To był styczeń, mróz. Po odejściu wojska ludzie pozamarzali, martwi zrobili się tacy, jakby byli z drewna. Ładowano ich na sanie i zwożono do wspólnego dołu, a jeśli ktoś miał rodzinę, to chowano go na tym samym cmentarzu koło rodziny. Maksymowa Kaśka leży w samym kącie, pod pochyloną brzozą, jak i mój brat.

Licząc od tej pochylonej brzozy i licząc od dołu, tam leżą ci, którzy zostali zamordowani za drugim razem: Teodor Biłas, Jakytm Szurkała, Dybyk Iwan, Mychajło Neczysty (Dziadiw) bez ręki, nasz stryjek, Fyśko Machluch, co wrócił z Niemiec z drugą żoną, Iwan Biłas (Hnatkiw), co wrócił z ruskiego wojska (został zamordowany paskudnie: uderzyli go kolbą tak, że czaszka odpadła i poleciała do potoku, cała krew zeszła z niego w potoku) i inni – Mykołaj Maszluch, Teodor Maszluch, Iwan Maszluch, Stefan Kozłyk, a dalej leżą Kateryna, Marija i Anna Neczyste. Matka została zabita, córki leżały po jednej i drugiej stronie. Matka trzymała na piersiach ikonę, ochraniała się ikoną […]. Pozabijali ich na kupie gnoju, strzelili przez obraz, przez Matkę Boską.

Brat był w domu, jak przyszedł wojskowy, pod kuchnią się paliło, wziął słomy i zapalił dom. Brat prosił, żeby nie palić, ale ten mówi: „Ja mam rozkaz”. Brat wyniósł jeszcze z domu łóżko, stół i szafkę na naczynia. Postawił to koło takiego przepustu koło gnojarni, a za chwilę przyszli następni dwaj wojskowi, zabili go czy co i mówią: „O, k…, mać, już go nie ma”. […]

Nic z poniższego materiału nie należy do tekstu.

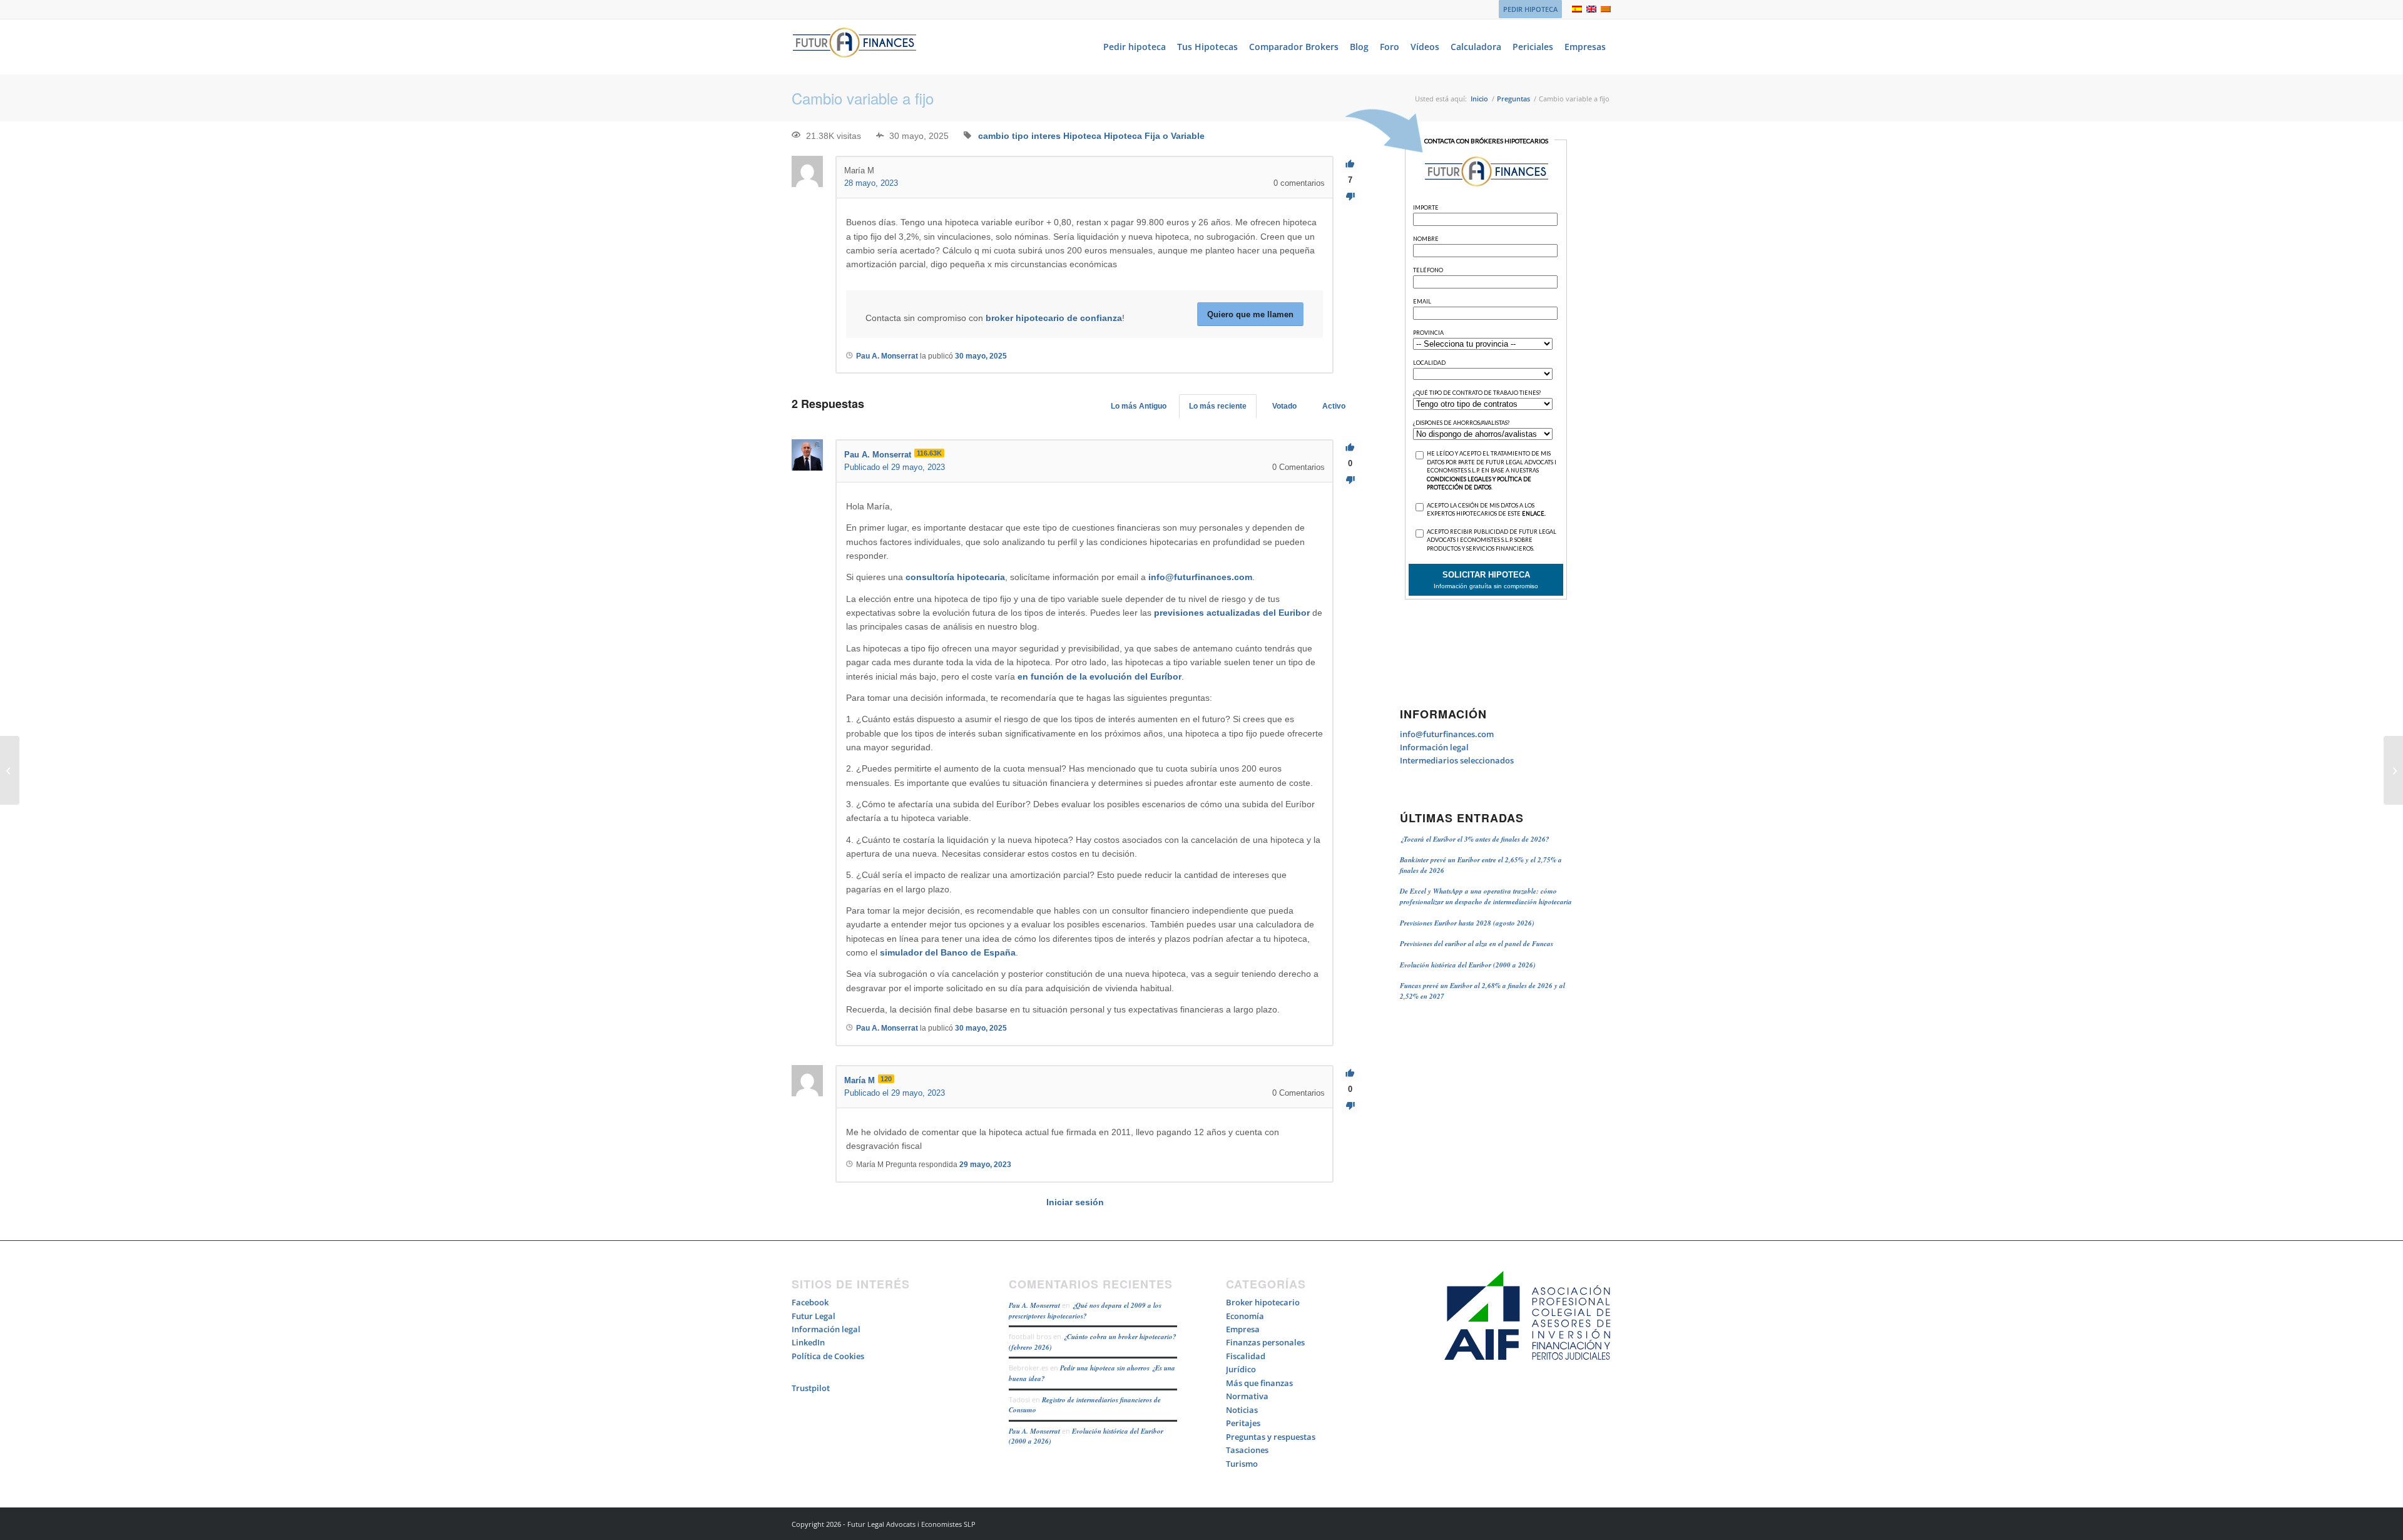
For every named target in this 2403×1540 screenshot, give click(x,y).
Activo (1333, 406)
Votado (1284, 406)
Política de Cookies (828, 1356)
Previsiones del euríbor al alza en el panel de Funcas (1476, 944)
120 (886, 1079)
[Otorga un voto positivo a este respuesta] (1350, 447)
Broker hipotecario (1263, 1302)
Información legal (1434, 747)
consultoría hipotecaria (955, 577)
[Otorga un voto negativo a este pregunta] (1350, 196)
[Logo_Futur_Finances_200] (854, 46)
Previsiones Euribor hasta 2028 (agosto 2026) (1467, 923)
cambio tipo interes (1019, 136)
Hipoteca (1082, 136)
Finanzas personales (1265, 1342)
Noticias (1242, 1409)
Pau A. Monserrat (1034, 1305)
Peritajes (1243, 1423)
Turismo (1242, 1463)
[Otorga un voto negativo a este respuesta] (1350, 480)
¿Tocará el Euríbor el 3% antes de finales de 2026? (1474, 839)
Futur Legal (813, 1316)
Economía (1245, 1316)
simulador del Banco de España (948, 952)
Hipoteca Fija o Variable (1154, 136)
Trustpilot (811, 1388)
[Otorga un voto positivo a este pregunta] (1350, 164)
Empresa (1243, 1329)
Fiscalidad (1245, 1356)
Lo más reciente (1218, 406)
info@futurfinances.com (1200, 577)
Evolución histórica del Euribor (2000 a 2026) (1468, 965)
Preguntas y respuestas (1270, 1436)
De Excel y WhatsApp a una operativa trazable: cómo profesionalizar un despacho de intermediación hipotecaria (1486, 896)
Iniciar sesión (1075, 1202)
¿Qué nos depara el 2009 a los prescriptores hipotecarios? (1085, 1310)
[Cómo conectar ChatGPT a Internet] (9, 770)
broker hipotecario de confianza (1054, 318)
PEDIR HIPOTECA (1530, 9)
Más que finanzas (1259, 1383)
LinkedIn (808, 1342)
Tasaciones (1247, 1450)
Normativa (1247, 1396)
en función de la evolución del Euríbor (1099, 676)
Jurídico (1241, 1369)
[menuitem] (1527, 9)
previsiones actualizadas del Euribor (1232, 613)
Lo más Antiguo (1138, 406)
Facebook (810, 1302)
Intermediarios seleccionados (1457, 760)
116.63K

W nocy przed napadem spaliśmy w szopie koło domu. Przyszła jeszcze sąsiadka z narzeczonym i tak sobie rozmawialiśmy o wydarzeniach w naszej Zawadce. […] Nad ranem brat poszedł poprawiać blachę, jak przybiega sąsiad i krzyczy, żeby brat uciekał, bo idzie wojsko. I brat poszedł, zachodząc po drodze do Kyrłejzy, z kuzynem i bratem Bończaka. Potem brat Bończaka uciekał na Dolinę, do księdzowego lasu, a brat z kuzynem poszedł dalej. My zaś siedzieliśmy pod skałą. Potok płynął, ale był tak zamarznięty! Stoimy nogami w potoku, ja i mama chowaliśmy się między krami. A moja siostra uciekła brzegiem lasu, strzelali za nią i strzelali… Maszluczka niosła pierzynę na plecach i z tą pierzyną uciekła, a siostra nie miała niczego. Strzelali za obiema, ale one to tu, to tam, i kula ich nie złapała. My pod tą skałą, [żołnierze] chodzili ponad nami, ale nas nie wiedzieli. Razem z nami była taka Kopka z dziećmi, miała ich z sześcioro, i te dzieci też stały w zimnej wodzie i były tak cicho, że nawet nie mruknęły. Jedno miało, ja wiem, może z dwa lata, a takie ciche było, że nawet nie oddychało… I my ocaleliśmy.

A ten Bończaka brat leci i mówi: „Wasz brat już nie żyje! Władek Dobriański też nie żyje!”. Mama zaczęła mdleć. Odczuwała wszystko, jak tylko przed tym pierwsza kula wystrzeliła, mama odczuła ten strzał w swoim sercu, i już ginęła i mdlała. I tu Bończak przychodzi…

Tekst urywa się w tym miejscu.